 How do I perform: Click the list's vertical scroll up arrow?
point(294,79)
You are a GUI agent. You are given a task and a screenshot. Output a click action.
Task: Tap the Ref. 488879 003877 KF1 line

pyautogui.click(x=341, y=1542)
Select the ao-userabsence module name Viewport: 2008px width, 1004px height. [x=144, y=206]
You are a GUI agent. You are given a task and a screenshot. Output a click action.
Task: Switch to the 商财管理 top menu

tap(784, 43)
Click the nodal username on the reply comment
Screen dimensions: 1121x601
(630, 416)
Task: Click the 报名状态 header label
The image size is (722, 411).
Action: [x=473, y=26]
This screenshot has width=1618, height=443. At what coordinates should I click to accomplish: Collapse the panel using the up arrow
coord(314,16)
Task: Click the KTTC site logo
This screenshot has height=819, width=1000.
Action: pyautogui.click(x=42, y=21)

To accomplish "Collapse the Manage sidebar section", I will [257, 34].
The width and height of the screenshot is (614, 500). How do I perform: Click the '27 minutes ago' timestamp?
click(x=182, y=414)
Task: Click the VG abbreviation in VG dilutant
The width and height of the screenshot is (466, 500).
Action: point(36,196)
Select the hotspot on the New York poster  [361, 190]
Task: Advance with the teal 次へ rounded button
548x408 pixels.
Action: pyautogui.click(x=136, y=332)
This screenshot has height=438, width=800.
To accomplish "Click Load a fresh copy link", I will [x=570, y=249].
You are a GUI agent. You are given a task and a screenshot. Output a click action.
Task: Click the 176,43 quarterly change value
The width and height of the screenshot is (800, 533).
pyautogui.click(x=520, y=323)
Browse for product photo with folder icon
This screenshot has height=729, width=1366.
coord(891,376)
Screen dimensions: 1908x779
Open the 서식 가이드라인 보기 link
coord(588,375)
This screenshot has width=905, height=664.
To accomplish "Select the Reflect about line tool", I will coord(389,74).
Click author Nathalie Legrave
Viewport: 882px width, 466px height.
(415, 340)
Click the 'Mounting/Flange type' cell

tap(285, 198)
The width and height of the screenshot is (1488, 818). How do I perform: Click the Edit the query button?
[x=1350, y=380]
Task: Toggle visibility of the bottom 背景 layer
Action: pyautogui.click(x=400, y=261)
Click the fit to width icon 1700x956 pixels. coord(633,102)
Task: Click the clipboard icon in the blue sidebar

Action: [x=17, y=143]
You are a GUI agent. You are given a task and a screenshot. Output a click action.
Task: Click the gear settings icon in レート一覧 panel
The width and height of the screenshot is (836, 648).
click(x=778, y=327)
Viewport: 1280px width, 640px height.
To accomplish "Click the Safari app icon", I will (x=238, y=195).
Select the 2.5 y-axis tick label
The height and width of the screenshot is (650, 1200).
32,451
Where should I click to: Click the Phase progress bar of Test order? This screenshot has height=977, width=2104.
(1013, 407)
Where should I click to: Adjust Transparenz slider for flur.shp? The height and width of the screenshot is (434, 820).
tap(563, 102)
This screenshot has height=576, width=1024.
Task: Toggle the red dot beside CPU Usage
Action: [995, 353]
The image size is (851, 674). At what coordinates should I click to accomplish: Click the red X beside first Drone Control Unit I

- [Work to complete]: This task calls for every entry above to be transcribed exactly.

- [Exercise output]:
 How do I perform: Click the list's vertical scroll up arrow?
point(294,79)
You are a GUI agent. You are given a task and a screenshot. Output a click action.
Task: Tap the Ref. 488879 003877 KF1 line

pyautogui.click(x=341, y=1542)
Select the ao-userabsence module name Viewport: 2008px width, 1004px height. [x=144, y=206]
You are a GUI agent. You are given a task and a screenshot. Output a click action.
Task: Switch to the 商财管理 top menu

tap(784, 43)
Click the nodal username on the reply comment
Screen dimensions: 1121x601
(630, 416)
Task: Click the 报名状态 header label
The image size is (722, 411).
Action: [x=473, y=26]
This screenshot has width=1618, height=443. At what coordinates should I click to accomplish: Collapse the panel using the up arrow
coord(314,16)
Task: Click the KTTC site logo
This screenshot has height=819, width=1000.
Action: pyautogui.click(x=42, y=21)

To accomplish "Collapse the Manage sidebar section", I will [257, 34].
The width and height of the screenshot is (614, 500). How do I perform: Click the '27 minutes ago' timestamp?
click(x=182, y=414)
Task: Click the VG abbreviation in VG dilutant
The width and height of the screenshot is (466, 500).
Action: point(36,196)
Select the hotspot on the New York poster  [361, 190]
Task: Advance with the teal 次へ rounded button
548x408 pixels.
Action: pyautogui.click(x=136, y=332)
This screenshot has height=438, width=800.
To accomplish "Click Load a fresh copy link", I will [x=570, y=249].
You are a GUI agent. You are given a task and a screenshot. Output a click action.
Task: Click the 176,43 quarterly change value
The width and height of the screenshot is (800, 533).
pyautogui.click(x=520, y=323)
Browse for product photo with folder icon
This screenshot has height=729, width=1366.
coord(891,376)
Screen dimensions: 1908x779
Open the 서식 가이드라인 보기 link
coord(588,375)
This screenshot has width=905, height=664.
To accomplish "Select the Reflect about line tool", I will coord(389,74).
Click author Nathalie Legrave
Viewport: 882px width, 466px height.
(415, 340)
Click the 'Mounting/Flange type' cell

tap(285, 198)
The width and height of the screenshot is (1488, 818). How do I perform: Click the Edit the query button?
[x=1350, y=380]
Task: Toggle visibility of the bottom 背景 layer
Action: pyautogui.click(x=400, y=261)
Click the fit to width icon 1700x956 pixels. coord(633,102)
Task: Click the clipboard icon in the blue sidebar

Action: [x=17, y=143]
You are a GUI agent. You are given a task and a screenshot. Output a click action.
Task: Click the gear settings icon in レート一覧 panel
The width and height of the screenshot is (836, 648).
click(x=778, y=327)
Viewport: 1280px width, 640px height.
To accomplish "Click the Safari app icon", I will (x=238, y=195).
Select the 2.5 y-axis tick label
The height and width of the screenshot is (650, 1200).
32,451
Where should I click to: Click the Phase progress bar of Test order? This screenshot has height=977, width=2104.
(1013, 407)
Where should I click to: Adjust Transparenz slider for flur.shp? The height and width of the screenshot is (434, 820).
tap(563, 102)
This screenshot has height=576, width=1024.
Task: Toggle the red dot beside CPU Usage
Action: [995, 353]
The image size is (851, 674). At what coordinates should I click to accomplish: Click the red X beside first Drone Control Unit I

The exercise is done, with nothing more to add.